Ferroelectric Ceramics
Depending on the crystal structure, in some crystal lattices, the centers of the positive and negative charges do not coincide even without the application of external electric field. In this case, it is said that there exists spontaneous polarization in the crystal. When the polarization of the dielectric can be altered by an electric field, it is called ferroelectric. A typical ceramic ferroelectric is barium titanate, BaTiO₃. Ferroelectric materials, especially polycrystalline ceramics, are very promising for varieties of application fields such as piezoelectric/electrostrictive transducers, and electrooptic.

Phase Diagram
The phase diagram is important in understanding the formation and control of the microstructure of the microstructure of polyphase ceramics, just as it is with polyphase metallic materials. Also, nonequilibrium structures are even more prevalent in ceramics because the more complex crystal structures are more difficult to nucleate and to grow from the melt.

Imperfections in Ceramics
Imperfections in ceramic crystals include point defects and impurities like in metals. However, in ceramics defect formation is strongly affected by the condition of charge neutrality because the creation of areas of unbalanced charges requires an expenditure of a large amount of energy. In ionic crystals, charge neutrality often results in defects that come as pairs of ions with opposite charge or several nearby point defects in which the sum of all charges is zero. Charge neutral defects include the Frenkel and Schottky defects. A Frenkel-defect occurs when a host atom moves into a nearby interstitial position to create a vacancy-interstitial pair of cations. A Schottky-defect is a pair of nearby cation and anion vacancies. Schottky defect occurs when a host atom leaves its position and moves to the surface creating a vacancy-vacancy pair.

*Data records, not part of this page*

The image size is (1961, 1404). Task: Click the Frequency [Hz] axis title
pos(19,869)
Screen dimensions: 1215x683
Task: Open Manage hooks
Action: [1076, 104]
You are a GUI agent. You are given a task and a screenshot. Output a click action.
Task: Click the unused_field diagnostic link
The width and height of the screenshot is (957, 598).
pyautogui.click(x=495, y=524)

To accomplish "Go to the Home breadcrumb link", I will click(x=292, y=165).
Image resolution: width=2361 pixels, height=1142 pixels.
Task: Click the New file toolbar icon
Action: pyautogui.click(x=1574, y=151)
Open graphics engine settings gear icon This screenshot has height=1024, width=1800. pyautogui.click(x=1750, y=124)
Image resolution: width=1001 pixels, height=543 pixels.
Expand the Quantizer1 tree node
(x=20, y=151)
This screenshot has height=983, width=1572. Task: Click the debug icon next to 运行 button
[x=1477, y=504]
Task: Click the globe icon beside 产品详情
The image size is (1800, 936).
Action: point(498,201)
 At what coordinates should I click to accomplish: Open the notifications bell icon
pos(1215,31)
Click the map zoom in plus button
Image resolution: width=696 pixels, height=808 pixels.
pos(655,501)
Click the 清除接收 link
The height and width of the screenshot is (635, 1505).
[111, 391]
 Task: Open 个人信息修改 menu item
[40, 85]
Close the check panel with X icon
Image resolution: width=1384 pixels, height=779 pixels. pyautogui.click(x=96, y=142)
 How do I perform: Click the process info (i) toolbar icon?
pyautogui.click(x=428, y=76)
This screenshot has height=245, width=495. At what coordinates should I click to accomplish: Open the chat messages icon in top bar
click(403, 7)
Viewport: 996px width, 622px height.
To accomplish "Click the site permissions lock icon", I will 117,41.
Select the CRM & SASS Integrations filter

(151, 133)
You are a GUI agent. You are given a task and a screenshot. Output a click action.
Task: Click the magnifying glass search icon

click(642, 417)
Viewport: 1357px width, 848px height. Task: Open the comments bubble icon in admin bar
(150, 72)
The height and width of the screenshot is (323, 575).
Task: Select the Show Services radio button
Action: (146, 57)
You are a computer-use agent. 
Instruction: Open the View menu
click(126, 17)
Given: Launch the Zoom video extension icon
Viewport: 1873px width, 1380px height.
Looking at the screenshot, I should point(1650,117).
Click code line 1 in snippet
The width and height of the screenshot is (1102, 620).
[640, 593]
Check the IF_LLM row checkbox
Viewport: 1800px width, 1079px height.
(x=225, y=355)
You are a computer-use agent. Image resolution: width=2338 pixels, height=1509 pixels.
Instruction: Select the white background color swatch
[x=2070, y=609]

Sometimes, the composition may alter slightly to arrive at a more balanced atomic charge. Solids such as SiO₂, which have a well-defined chemical formula, are called stoichiometric compounds. When the composition of a solid deviates from the standard chemical formula, the resulting solid is said to be nonstoichiometric. Nonstoichiometry and the existence of point defects in a solid are often closely related. Anion vacancies are the source of the nonstoichiometry in SiO_2-x,

Introduction of impurity atoms in the lattice is likely in conditions where the charge is maintained. This is the case of electronegative impurities that substitute a lattice anion or electropositive substitutional impurities. This is more likely for similar ionic radii since this minimizes the energy required for lattice distortion. Defects will appear if the charge of the impurities is not balanced.